The impact of a set of data sources on the evolutionary enhancement of an identity graph within an entity resolution system may change through the lifetime of the system. In an entity resolution system pertaining to persons, the data sources that once were valuable in terms of unique coverage of personally identifiable information (PII) that assert to define persons may no longer provide such information as specific PII gets proliferated through many different data sources. Similarly, the quality of the PII can deteriorate over time due to intentional or unintentional obfuscation, abbreviation, or transcription errors with respect to the specific PII. To both manage the costs associated with the data sources ingested into the system and maintain a continued level of quality in the system, the existing data sources should be re-evaluated on a regular basis. Also, in the event that a set of existing data sources is required to be removed due to contractual or other circumstances, it may be advantageous to determine whether the loss of this set of sources must be mitigated in order to preserve the quality of the system and, if so, what aspects of the identity graph requires mitigation.
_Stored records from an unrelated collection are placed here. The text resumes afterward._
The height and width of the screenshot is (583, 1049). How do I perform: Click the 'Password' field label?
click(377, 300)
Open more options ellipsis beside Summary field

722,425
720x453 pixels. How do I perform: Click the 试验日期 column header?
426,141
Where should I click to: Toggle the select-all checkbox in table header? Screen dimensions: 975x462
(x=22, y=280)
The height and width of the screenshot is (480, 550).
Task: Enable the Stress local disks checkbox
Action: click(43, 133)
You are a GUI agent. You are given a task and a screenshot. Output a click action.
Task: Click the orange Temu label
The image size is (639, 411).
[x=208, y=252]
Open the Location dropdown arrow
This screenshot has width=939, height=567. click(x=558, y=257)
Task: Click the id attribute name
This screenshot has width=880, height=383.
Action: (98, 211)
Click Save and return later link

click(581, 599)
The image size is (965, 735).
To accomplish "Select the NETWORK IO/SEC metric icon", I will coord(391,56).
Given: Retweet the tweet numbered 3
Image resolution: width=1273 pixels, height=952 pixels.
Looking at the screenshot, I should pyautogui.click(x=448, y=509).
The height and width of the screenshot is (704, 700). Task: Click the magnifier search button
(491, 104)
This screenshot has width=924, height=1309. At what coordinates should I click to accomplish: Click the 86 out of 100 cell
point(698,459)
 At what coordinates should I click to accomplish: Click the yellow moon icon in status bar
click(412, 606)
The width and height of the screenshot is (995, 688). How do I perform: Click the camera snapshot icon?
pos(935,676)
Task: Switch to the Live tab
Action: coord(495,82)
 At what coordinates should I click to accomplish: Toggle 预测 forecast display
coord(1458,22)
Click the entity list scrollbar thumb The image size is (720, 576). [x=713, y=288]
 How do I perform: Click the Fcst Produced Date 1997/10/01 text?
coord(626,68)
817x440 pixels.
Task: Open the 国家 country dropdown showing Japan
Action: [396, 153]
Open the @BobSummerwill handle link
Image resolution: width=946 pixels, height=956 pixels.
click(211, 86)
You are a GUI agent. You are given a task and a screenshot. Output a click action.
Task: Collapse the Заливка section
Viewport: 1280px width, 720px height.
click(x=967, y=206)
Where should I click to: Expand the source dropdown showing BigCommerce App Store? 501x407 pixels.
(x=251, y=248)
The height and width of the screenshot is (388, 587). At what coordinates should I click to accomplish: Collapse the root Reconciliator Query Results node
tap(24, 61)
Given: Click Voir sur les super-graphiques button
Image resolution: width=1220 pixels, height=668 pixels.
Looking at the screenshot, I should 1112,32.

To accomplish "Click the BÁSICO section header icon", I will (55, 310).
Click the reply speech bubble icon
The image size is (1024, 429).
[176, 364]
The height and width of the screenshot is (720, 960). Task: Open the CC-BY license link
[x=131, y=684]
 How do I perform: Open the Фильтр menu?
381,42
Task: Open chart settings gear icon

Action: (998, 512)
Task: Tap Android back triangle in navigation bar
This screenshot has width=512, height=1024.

The situations described above may require an in-depth analysis of the sequence of changes to the data graph relative to the data sources involved as well as other associated sources. For example, if a candidate data source is intended as an eventual replacement for one or more existing sources, it may be advantageous to first determine what impact the removal of the existing sources may have on the identity graph. This requires starting with the existing graph, then removing all of the sources that are expected to be replaced. Then the candidate source is added to this last version and the impact of the addition of the new source is evaluated. Finally, the original data graph is compared with the fully altered graph to determine overall differences.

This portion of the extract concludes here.